Ce sujet aurait pesé dans ses négociations avec Ducati. Le journaliste britannique David Emmett avait d’ailleurs révélé à la fin de l’année dernière que les négociations entre Ducati et Marc Marquez portaient davantage sur les obligations promotionnelles que sur les aspects financiers ou la durée de son contrat. Un détail révélateur du statut particulier dont bénéficie aujourd’hui le numéro 93.
Marc Marquez n’a plus rien à prouver sportivement. Son principal capital reste sa capacité à continuer à gagner des Grands Prix et des championnats du monde, une priorité qu’il ne semble pas disposé à sacrifier pour quelques apparitions supplémentaires devant les caméras.

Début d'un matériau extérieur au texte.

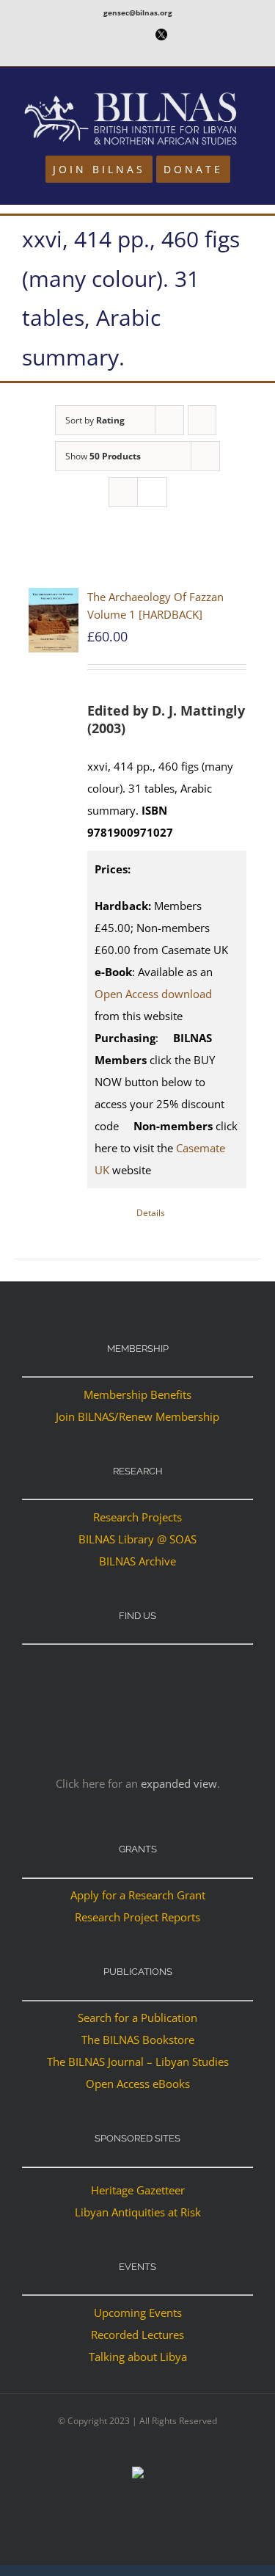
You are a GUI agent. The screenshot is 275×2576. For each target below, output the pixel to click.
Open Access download (153, 993)
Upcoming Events (138, 2312)
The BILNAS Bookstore (137, 2039)
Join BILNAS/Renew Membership (137, 1416)
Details (150, 1213)
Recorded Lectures (137, 2334)
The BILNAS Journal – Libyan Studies (138, 2061)
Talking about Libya (138, 2356)
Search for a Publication (137, 2017)
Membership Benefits (137, 1394)
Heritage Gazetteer (138, 2190)
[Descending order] (202, 420)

Loin de rejeter l’importance du sponsoring dans le MotoGP moderne, Marquez explique avoir considérablement fait évoluer sa manière de collaborer avec ses partenaires commerciaux au fil des années. « Je le dis très clairement : avant de signer le contrat, nous devons former une équipe. »
Pour lui, un partenariat commercial ne peut pas se résumer à une simple prestation rémunérée le jour d’un événement. « Personnellement, j’ai appris au fil des ans qu’un sponsor, ce n’est pas juste : hop, le jour de l’événement, paiement, etc. Il faut qu’il y ait une bonne entente, un message commun ; nous devons vraiment être sur la même longueur d’onde. »
Ces déclarations permettent également de mieux comprendre la gestion particulièrement rigoureuse de l’emploi du temps du sextuple champion MotoGP depuis plusieurs années. Après les nombreuses blessures qui ont mis sa carrière en péril, Marquez sait mieux que quiconque qu’un week-end consacré à une opération marketing est potentiellement un week-end de moins consacré à sa récupération ou à son entraînement. À 33 ans, il ne cherche plus à multiplier les apparitions médiatiques. Il cherche à prolonger sa carrière au plus haut niveau.
L’arrivée de Pedro Acosta chez Ducati à partir de 2027 pourrait d’ailleurs modifier quelque peu la répartition des obligations promotionnelles au sein du constructeur italien. Jeune, charismatique et extrêmement populaire auprès des nouvelles générations de fans, le futur coéquipier de Marc Marquez représente lui aussi une formidable vitrine marketing pour Ducati.
Une situation qui pourrait permettre à Marquez de continuer à privilégier ce qu’il considère comme sa mission première : monter sur sa Ducati, gagner des courses et laisser les résultats parler pour lui. Car pour Marc Marquez, la meilleure publicité qu’un champion puisse offrir à un constructeur reste encore de franchir la ligne d’arrivée en premier.